There’s no two ways about it, superhero movies are big money. And why wouldn’t they be? Think about it. They take pre-existing characters, already storyboarded, toss in a plot that has lots of explosions, add a few big-name actors, and there you go.

People will pay their hard-earned money for this experience, regardless of quality. People demand higher standards from a McDonald’s value menu item than they do from these pictures.

Comic book movies are no new thing. Superman and Batman movies have been around for decades. But in the last fifteen years there’s been an enormous boom. Since 2001, there have been a total of 38 Spider-Man movies, 19 Iron Man movies, a dozen Thors, and so many Avengers it’s unbearable. Two, I guess. How ever many, it’s too much.

One of the more interesting effects of this phenomenon is that films based on lesser known comics are appearing that probably wouldn’t have been given the chance to make the big screen otherwise. Adaptations of Guardians of the Galaxy and Ant-Man have grossed hundreds of millions of dollars at the box office, and garnered glowing reviews.

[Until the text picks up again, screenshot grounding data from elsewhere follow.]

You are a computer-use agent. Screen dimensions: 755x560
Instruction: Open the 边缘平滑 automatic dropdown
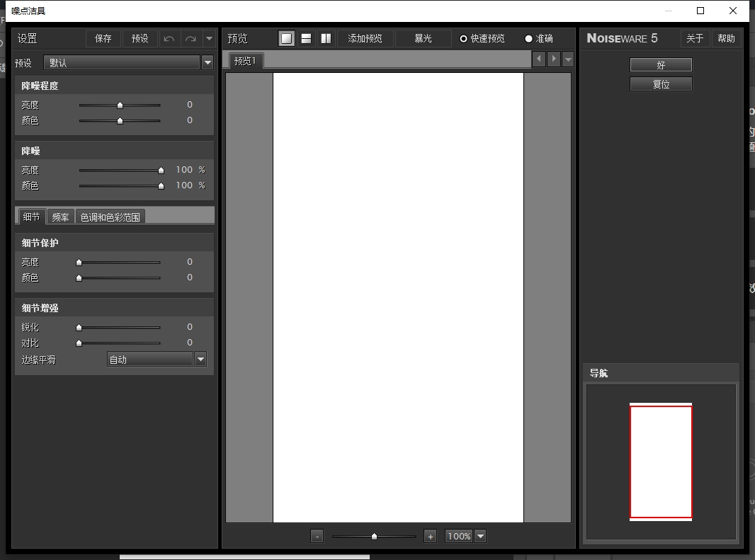200,359
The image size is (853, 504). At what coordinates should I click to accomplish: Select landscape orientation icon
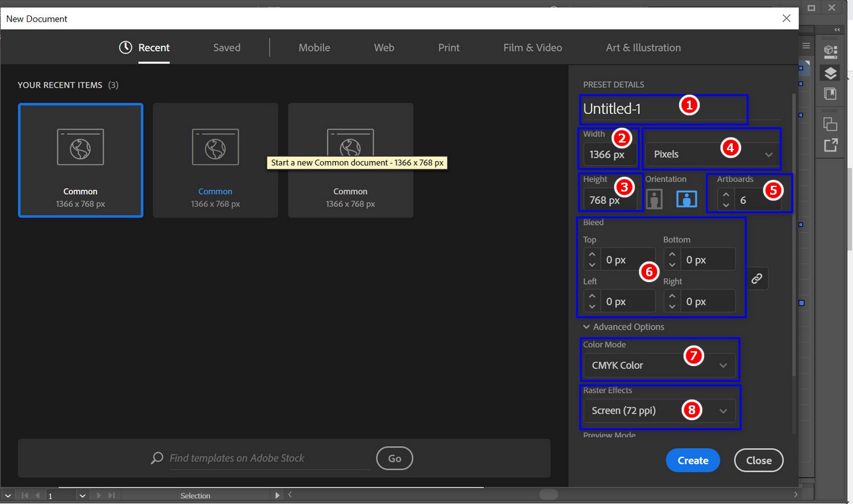coord(686,199)
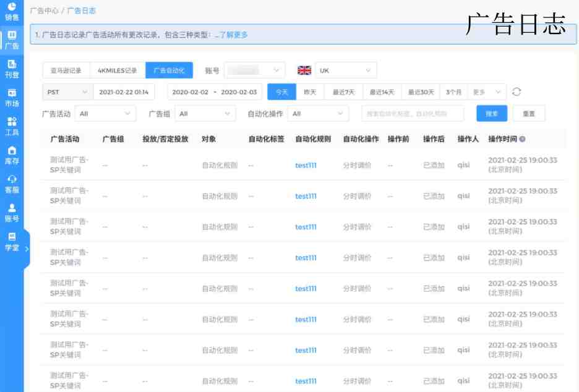Open the 工具 tools sidebar icon
The height and width of the screenshot is (392, 579).
click(12, 126)
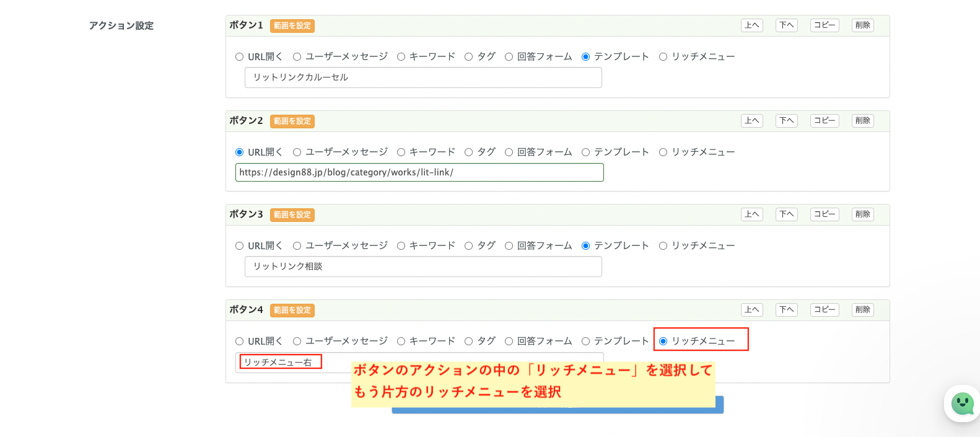Delete ボタン4 with 削除 button
The width and height of the screenshot is (980, 437).
862,310
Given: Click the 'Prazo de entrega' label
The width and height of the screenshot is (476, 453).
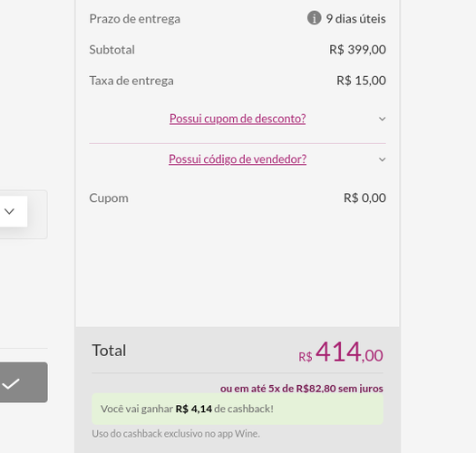Looking at the screenshot, I should [x=135, y=19].
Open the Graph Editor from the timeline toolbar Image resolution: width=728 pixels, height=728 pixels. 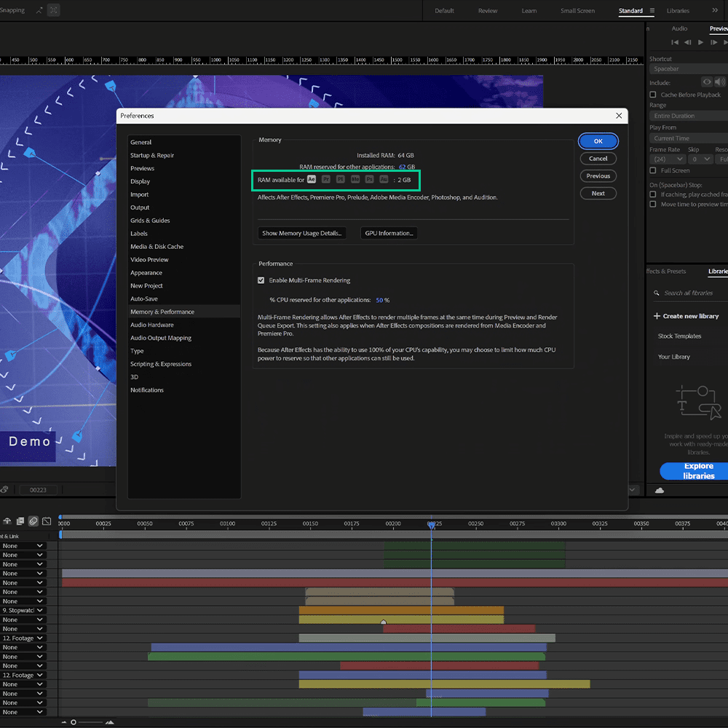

With this trend in mind, I have a few suggestions for some relatively obscure comic book characters that deserve to make that leap to the movie theatre. So, if you’re a big time movie producer looking for the next big hit, bear these in mind. And if you’re not, well, read them anyway I guess.


Unlike Spider-Man, who was a human bitten by a radioactive spider, Wasp-Man was a regular working-class wasp who got bitten by a radioactive human. Now he uses his super powers to fight people trying to do evil gardening, and swoops into the jam and mimosas of villains at brunch telling inane stories from their weekend so loud the entire patio has to hear them.

Corn Man

Corn Man traverses the prairies of the Midwestern United States, appearing wherever someone isn’t eating enough corn. There’s a lot of potential for stories here, because, really, do any of us eat enough corn? In one memorable plotline that would be perfect for the silver screen, Corn Man faces his most dangerous arch-nemesis, a guy who’s making a burrito and inexplicably isn’t going to put corn in it.

Clipper Girl

Wandering the breadth of the land, Clipper Girl uses her powers to clip the toenails of lazy men who neglect to do so, ensuring that their casual girlfriends’ legs won’t get scratched or cut in bed. She also devotes much of her time trying to figure out why her superhero name is “Girl,” when she’s 27 years old.

The Bechdel Test

The Bechdel Test has a pretty unique set of abilities, and maybe couldn’t support a movie on her own, but would make a great sidekick. Her main power is to appear in other superhero movies for a scene or two and talk to the one female character about something other than a man.

Single Guy

From his bachelor apartment of solitude, Single Guy fights vigilantly to assert that he’s single by choice, he could be in a relationship if he wanted to, he’s just taking time to really know himself, and besides, he just hasn’t met the right woman yet, oh, and also he’s totally not gay. It’s 2015, if he were gay he’d just be gay, he’s not trying to hide anything, he swears.

The Mopper

The Mopper pretty much just mops. He’s not really a janitor, because janitors do more than just mop, plus they get paid. He’s more of a deranged ex-university professor who cracked under the pressure of work and his wife leaving him, and now he just mops, and the guys down at the local hardware store feel pity for him, so they let him mop up at the store because he’s not doing anyone any harm. Until one day when he stabs a bunch of people in the neck with an awl. No one really saw it coming, but a lot of people, when they’re gathered at the Tim Horton’s by the highway, say they knew something like that was bound to happen. He hung himself in prison five days in. Classic supervillain.

The Guacamole Kid

Wherever a restaurant is charging extra for guacamole, The Guacamole Kid is there to help you out. He can’t really do anything about the extra charge, it’s restaurant policy, but he’ll totally spot you that fifty cents. If he’s got it on him.